In the function above we:

  1. Standardize the file url and remove any symlinks
  2. If url bookmark data are stored, then we'll get the resolvedUrl and its associated bookmarkData
  3. If the resolvedUrl is not nil, it means that we successfully resolved the bookmarkData and we got back the URL with read/write permissions
  4. Check if the OS let us read/write, this properties we will come into play only if resolvedUrl is nil

Access the url

Finally, we can put all together and check if the user granted us the permissions we need.
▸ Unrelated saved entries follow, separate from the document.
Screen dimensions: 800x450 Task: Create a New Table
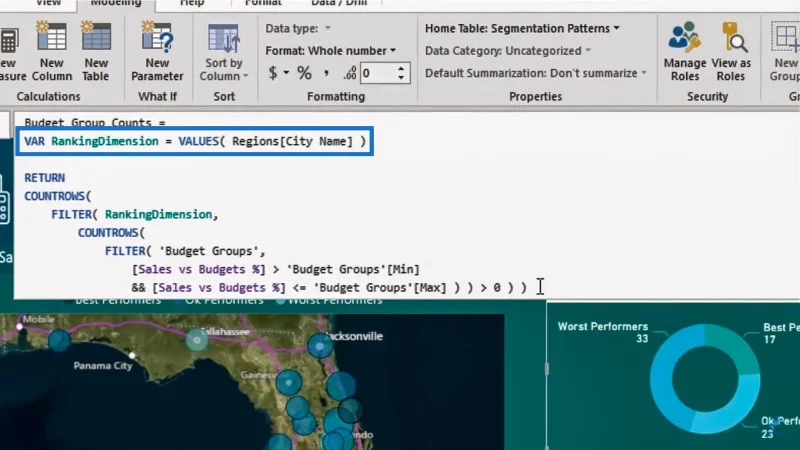click(x=96, y=51)
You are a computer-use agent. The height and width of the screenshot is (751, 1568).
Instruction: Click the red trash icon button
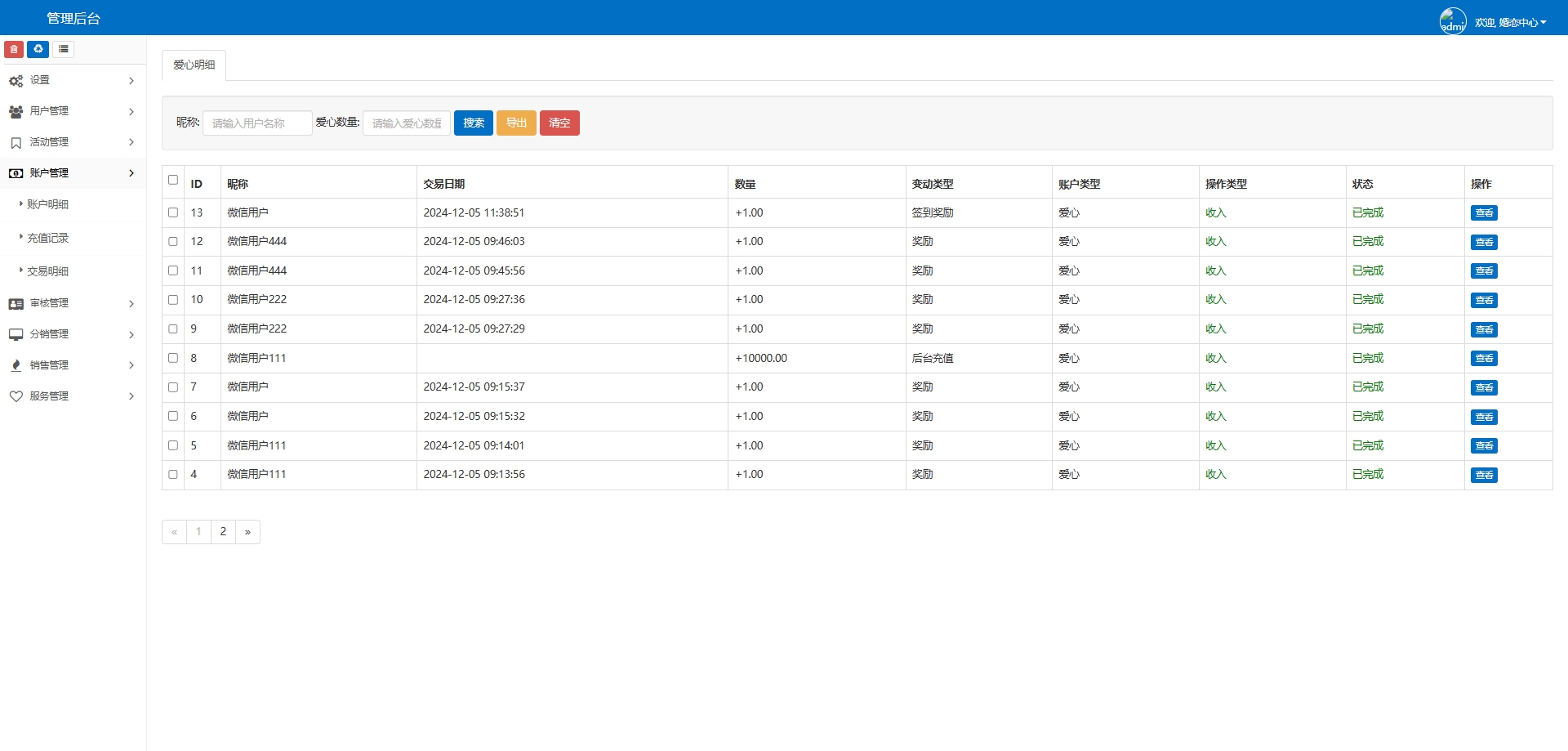[14, 49]
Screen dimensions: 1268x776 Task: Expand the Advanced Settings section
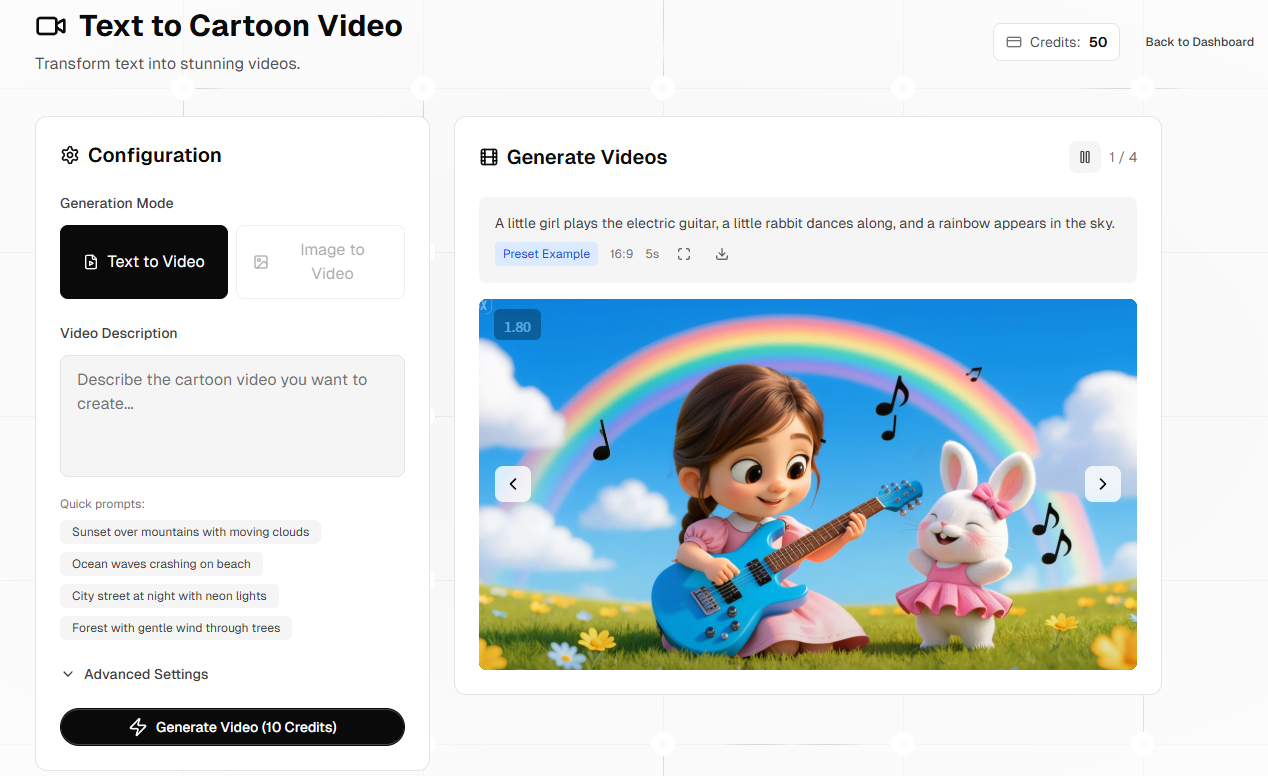pyautogui.click(x=135, y=674)
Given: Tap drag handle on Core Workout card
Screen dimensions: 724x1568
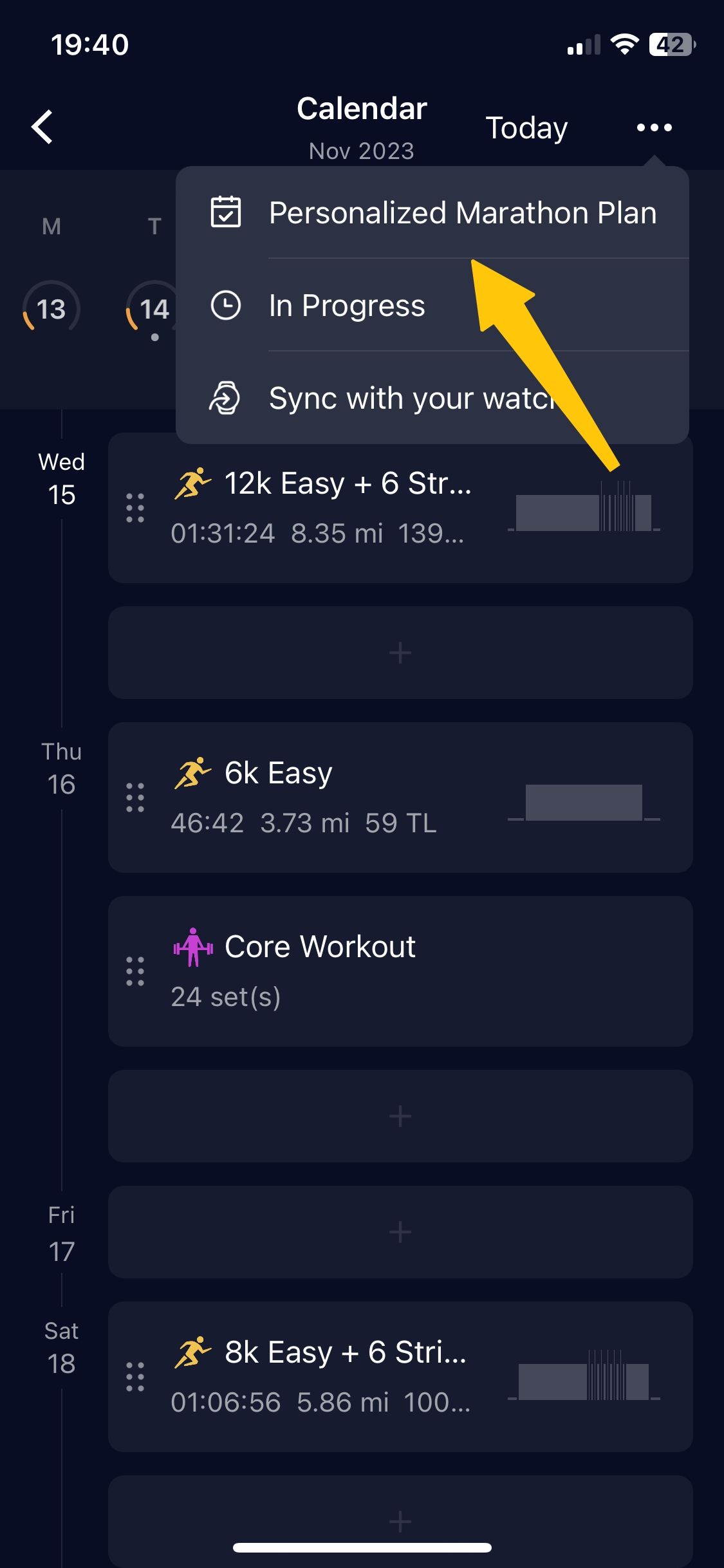Looking at the screenshot, I should [x=135, y=971].
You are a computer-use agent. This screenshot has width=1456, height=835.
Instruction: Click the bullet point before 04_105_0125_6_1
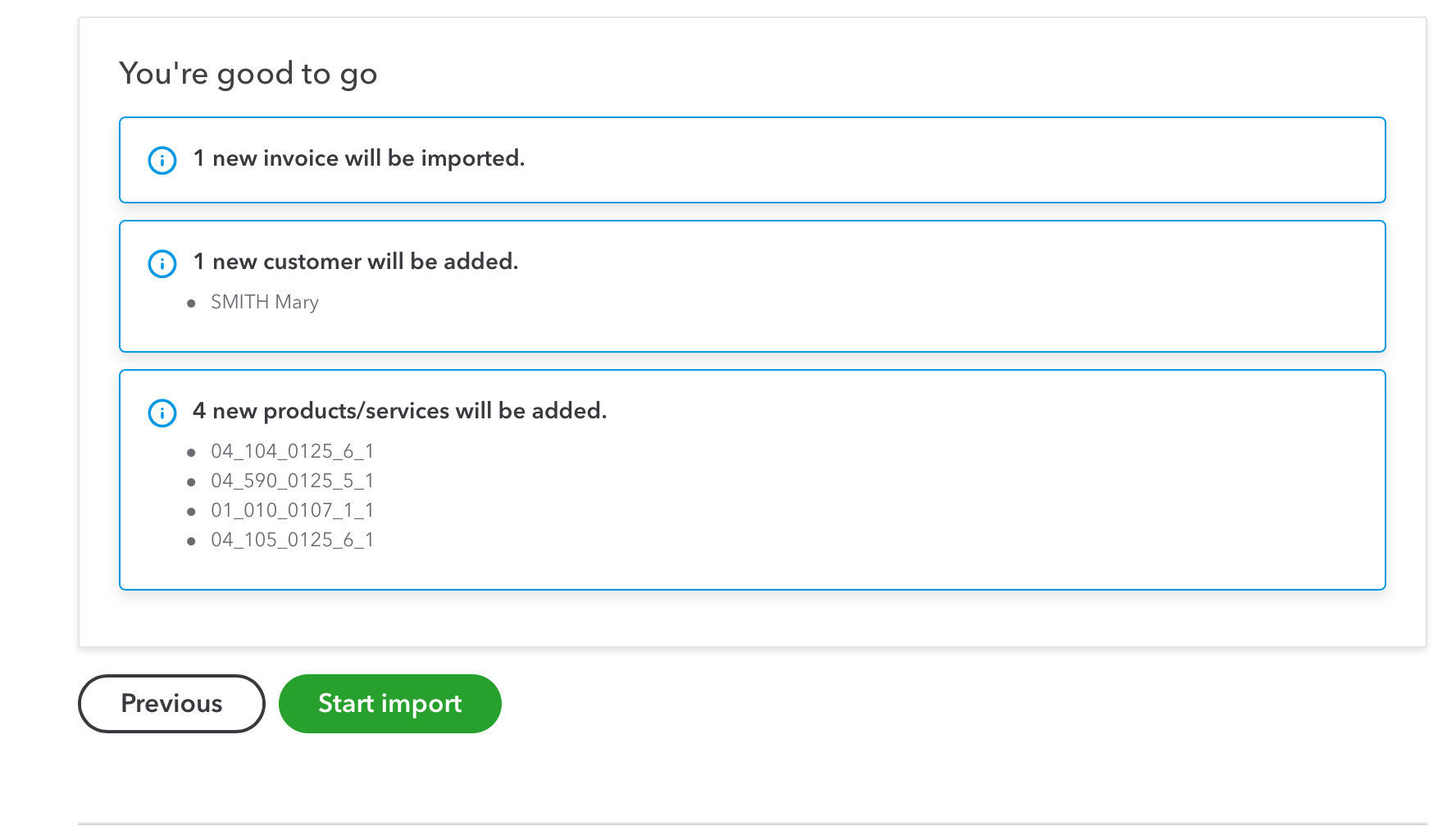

func access(url: URL, permissions: Permissions, performManipulation: (URL) throws -> Void) throws {

// 1.

let accessInfo = accessInfo(for: url)

// 2.

if accessInfo.permissions.matches(permissions: permissions) {

// 3.

try secureAccess(resolvedURL: accessInfo.resolvedURL, fallbackUrl: url, performManipulation: performManipulation)

} else {

// 4.

throw PermissionError.needToAskPermission(accessInfo)

}

}

  1. We get the AccessInfo for the requested URL
  2. Then, we check if the permission the user granted us matches the permissions we need
  3. If the permissions matches, we can access the URL
  4. Else we throw an error

func secureAccess(resolvedURL: URL?, fallbackUrl: URL, performManipulation: (URL) throws -> Void) throws {

guard let resolvedURL = url else {

// 1.

try performManipulation(fallbackUrl)

return

}

// 2.

if resolvedURL.startAccessingSecurityScopedResource() {

// 3.

try performManipulation(fallbackUrl)

resolvedURL.stopAccessingSecurityScopedResource()

} else {

// 4.

throw PermissionError.unexpectedlyUnableToAccessBookmark(resolvedURL)

}

}

  1. We don't have the resolvedURL but we do meet the permission so we can perform the URL manipulation without accessing the security scoped resource.
  2. We access the security scoped resource and perform read/write operation on the URL
  3. Here we pass the fallbackUrl that is the original url the user has selected. This is done because the resolvedUrl can be a parent of the selected url
  4. Throw an error in case we are not able to access the security scoped resource of the URL

Usage

do {

let selectedFolder = openPanel()

try persistBookmark(url: selectedFolder)

try access(url: selectedFolder, permissions: .readWrite) { url in

data.write(to: url)

}

} catch {

print(error)

}

Conclusion

This is all I understood about read/write operations with Sandboxed apps.

The App Sandbox is a really important feature provided by Apple to keep the users' data safe and many developers don't know it's there until they need to write outside the app container.

So, I hope this guides helped you better understand what it is and how to use it.

If you already know this topic and have improvements to give about the article, I will be very thankful to add your suggestions.